L'Encyclopédie sur la mort


Gauvreau Claude

Poète et dramaturge né à Montréal le 19 août 1925, Gauvreau a été retrouvé mort près d'un immeuble de Montréal empalé par une clôture. Il s'était défenestré le 7 juillet 1971. Après des études classiques au collège Sainte-Marie, il s’inscrit à la faculté de philosophie de l’université de Montréal. À l’instar de son frère Pierre, il suit l’école des beaux-arts. Animé de sa foi en l’automatisme, il signe en 1948 le manifeste du Refus global. Le suicide de la comédienne Muriel Guilbault*, «sa muse incomparable», pour qui il a créé la pièce Bien-être (1947), semble avoir ébranlé l’équilibre psychique du poète. Claude sera interné à plusieurs reprises à l’hôpital psychiatrique Saint-Jean-de-Dieu, fort bien traité et protégé par le docteur Lorenzo Morin.

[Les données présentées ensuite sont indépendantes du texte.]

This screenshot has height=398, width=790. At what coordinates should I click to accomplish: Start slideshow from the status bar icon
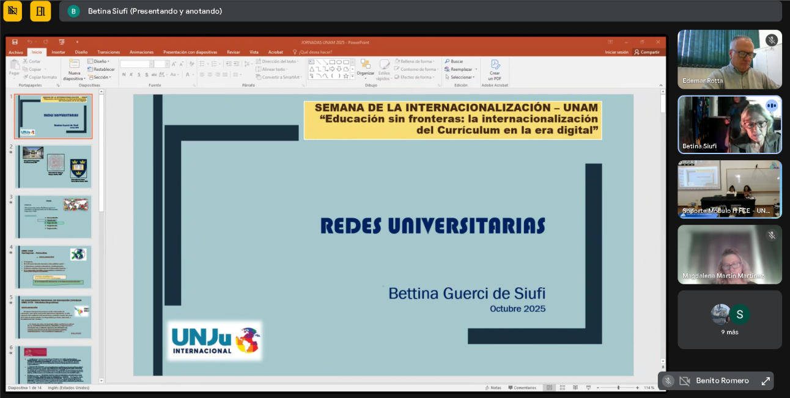click(588, 388)
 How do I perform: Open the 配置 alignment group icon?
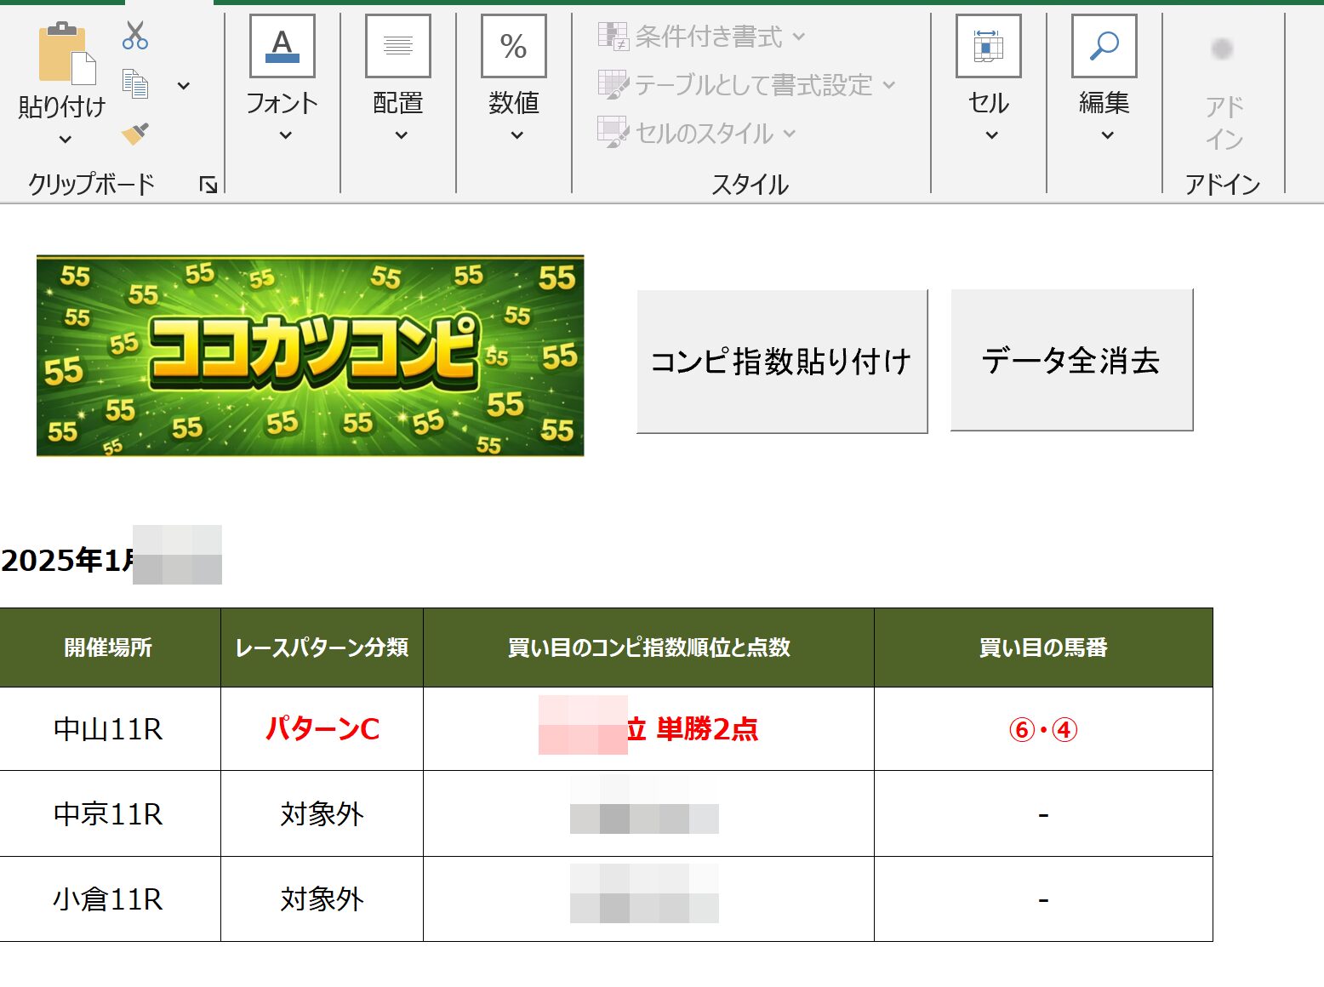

Jacques Ferron*, médecin et écrivain, l’a fréquenté, comme « compagnon de bonne volonté », avant ses internements et, comme médecin, durant ceux-ci. Il a su garder mémoire de ce personnage haut en couleur, dont il retient l’attachement profond à sa mère et ses relations difficiles avec les femmes (Du fond de mon arrière-cuisine, Montréal, Éditions du Jour, 1973, p. 203-264). D’après Ferron, Gauvreau aurait survécu, « mal et malgré lui », à l’échec de La charge de l’orignal épormyable, une pièce, écrite en 1956, « sur laquelle il avait trop compté », une pièce «d’une portée incommensurable». Toujours selon Ferron, Gauvreau ne pouvait aimer qu’une femme pour la bonne raison qu’il n’avait « qu’une mère, une mère qui l’a aimé passionnément et que de même il a aimée. Pour mieux aimer, il a su la cacher. Muriel Guilbault, sublime dans certains passages de la pièce, dans l’hallucination qui succède à sa mort, ne fut jamais qu’une transfiguration» (ibid., p. 228).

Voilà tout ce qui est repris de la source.